Youcef Yousfi est accusé d'avoir bloqué les dossiers d'investissements dans le secteur automobile, des projets d'Omar Rebrab, d'Aichaibou et Amin-Auto. Et en donnant en parallèle des privilèges à Ahmed Maazzouz. Comme il avait signé des décisions d'exonération pour un montant 29 millions de DA rien que pour Hassen Arbaoui.

L'ex-ministre de l'Industrie, Abdeslam Bouchaouareb, cité à plusieurs reprises lors de ce procès, a accordé 7.700 milliards de centimes sous forme d'avantages en causant un préjudice de 1.500 milliards de centimes au Trésor public.
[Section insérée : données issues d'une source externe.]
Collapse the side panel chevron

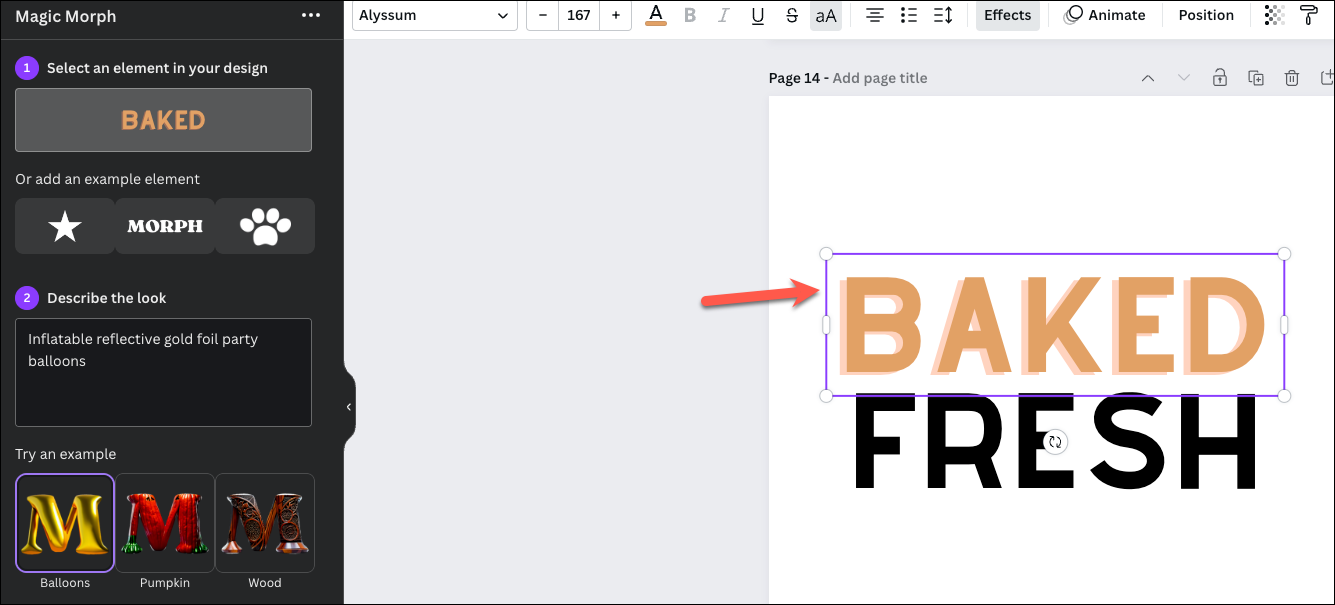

Il a également affirmé qu'Abdeslam Bouchaouareb a acquis illégalement énormément de biens grâce aux pots-de-vin.

La défense entre le boycott et des plaidoiries pour innocenter les accusés

Sur les 80 avocats qui devaient en principe défendre les accusés dans cette affaire, seuls 7 ont fait entendre leur voix, le reste a boycotté le procès «en l'absence de conditions permettant le bon déroulement d'un procès équitable», disent-ils.

L'avocat Laifa Ouyahia, le frère d'Ahmed Ouyahia a plaidé l'innocence de son frère en affirmant qu'il n'est pas dupe pour faire du blanchiment d'argent à travers une banque publique. Et d'affirmer «mon frère a servi toute sa vie l'Etat et ne doit pas être traité de cette manière», en ajoutant en outre que «ces affaires sont des affaires purement financières et commerciales, donc elles sont du ressort du civil, et pas du pénal».

A noter qu'Abdelmalek Sellal a été pris d'un malaise au moment où son avocat allait entamer sa plaidoirie, notamment après l'annonce du réquisitoire. L'avocat de Mohamed Biari a plaidé l'innocence de son client.

Les avocats qui ont boycotté le procès ont affirmé que le bâtonnat devrait sanctionner ceux qui ont assuré la plaidoirie. «On s'est tous entendus pour boycotter le procès vu les conditions, mais certains nous ont laissés tomber à mi-chemin», nous dira maître Amer Zaidi.